Ali Akbar Velayati, an adviser on international affairs to Ayatollah Khamenei, said Iran had achieved its “objectives” in the political standoff with Britain over the arrests.

“Iran set a condition that Britain accepts there was a violation [of Iranian waters] and gives apologies. On Tuesday we received a letter of apology,” Mr. Velayati was quoted as saying.

Syria, Iran's close ally, said it played a role in winning the release.

Mr. Blair, meanwhile, said on Thursday that while the negotiations have brought British and Iranian officials in close contact, it is unlikely to improve the difficult political tensions between Iran and the West over Iran's nuclear ambitions.

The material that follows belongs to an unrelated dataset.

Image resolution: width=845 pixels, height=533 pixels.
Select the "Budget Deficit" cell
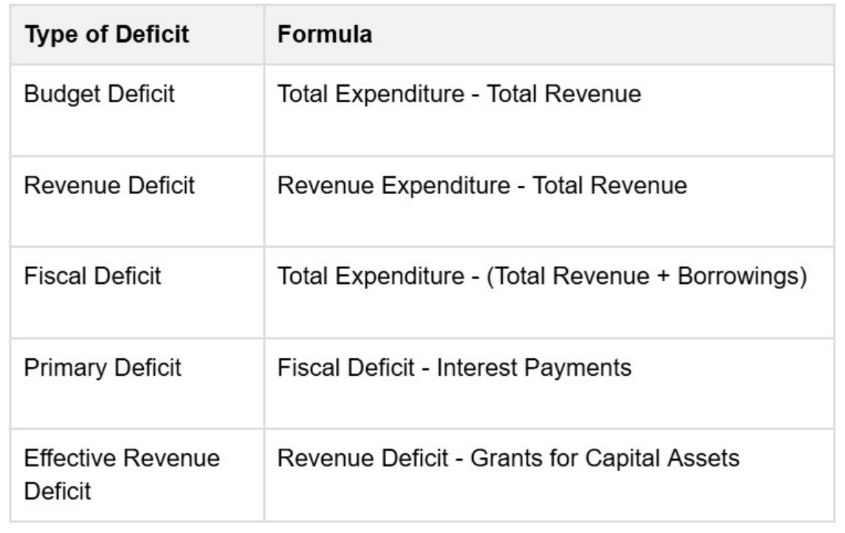pyautogui.click(x=99, y=94)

“At the same time as we are open to bilateral dialogue and to pursue the lines of communication that have been opened up in the last two weeks, we have to hold absolutely firm in relation to support from any aspect of the Iranian regime for terrorism,” he said.

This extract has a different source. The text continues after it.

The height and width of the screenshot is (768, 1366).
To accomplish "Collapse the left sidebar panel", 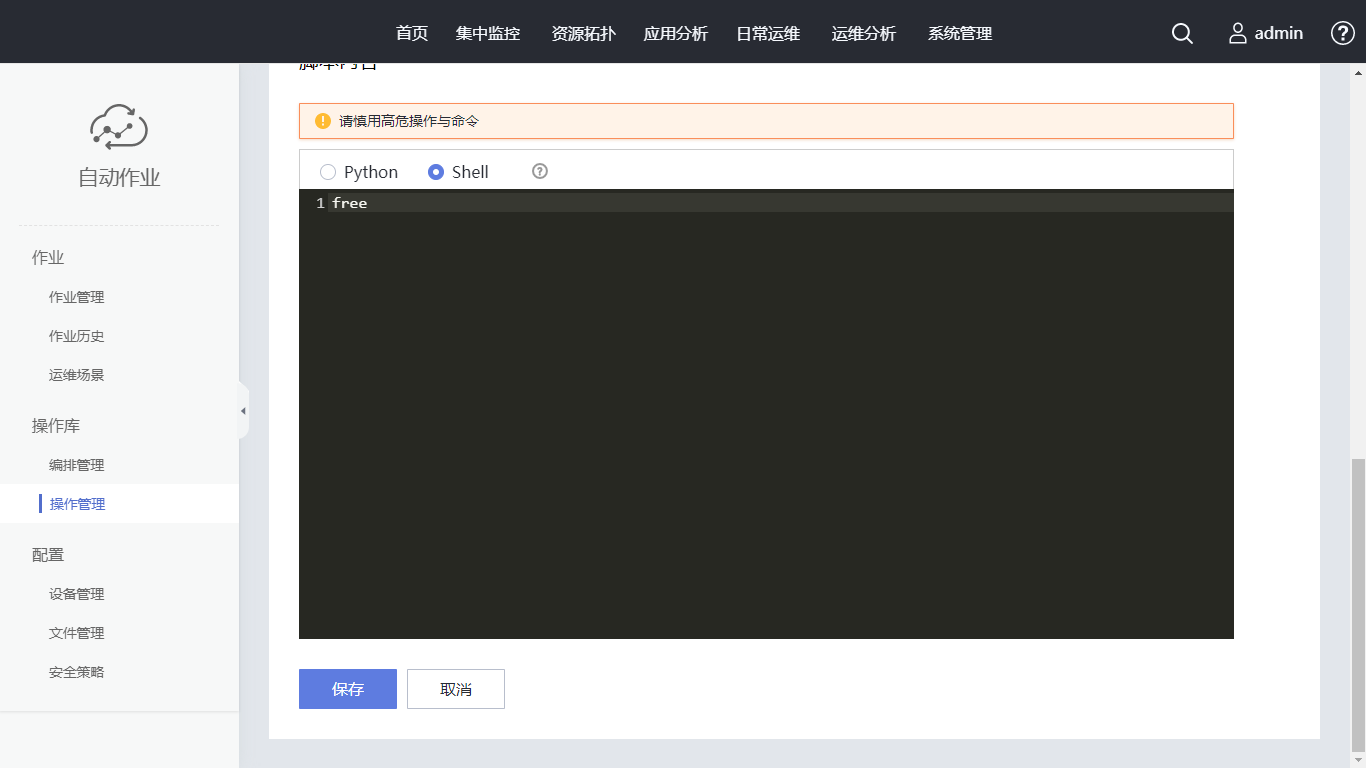I will pyautogui.click(x=243, y=411).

Indeed, he suggested that Iran has become a supporter of terrorism in Iraq, pointing to a bomb that killed four British soldiers in Basra on Thursday.

“The general picture, as I have said before, is there are elements at least of the Iranian regime that are backing, financing, arming, terrorism in Iraq,” Mr. Blair said.

The sailors are likely to face questions and some criticism in Britain for the surprising level of gratitude they expressed to their captors.

On Iranian TV this morning, they were shown drinking tea with their captors. Faye Turney, the only woman among the captors and a focus of media attention, was shown waving and saying “Teshakkor” — Persian for “thank you,” and making another statement, in English, that seemed to support the Iranian interpretation of events: “Thank you for letting go, and we apologize for our actions, but many thanks for having it in your hearts to let us go free,” she told an Iranian TV interviewer.

In other developments, Iranian state media reported on Wednesday that an Iranian envoy would be allowed to meet five Iranians detained by U.S. forces in northern Iraq. A U.S. military spokesman in Baghdad said American authorities were considering the request, although an international Red Cross team, including one Iranian, had visited the prisoners.

Another Iranian diplomat, separately seized two months ago by uniformed gunmen in Iraq, was released and returned Tuesday to Tehran. Iran accused the Americans of abducting him, a charge the U.S. denied.

Those developments led to speculation that the release of the Britons had been connected to the events in Iraq. Both Iran and Britain denied any connection.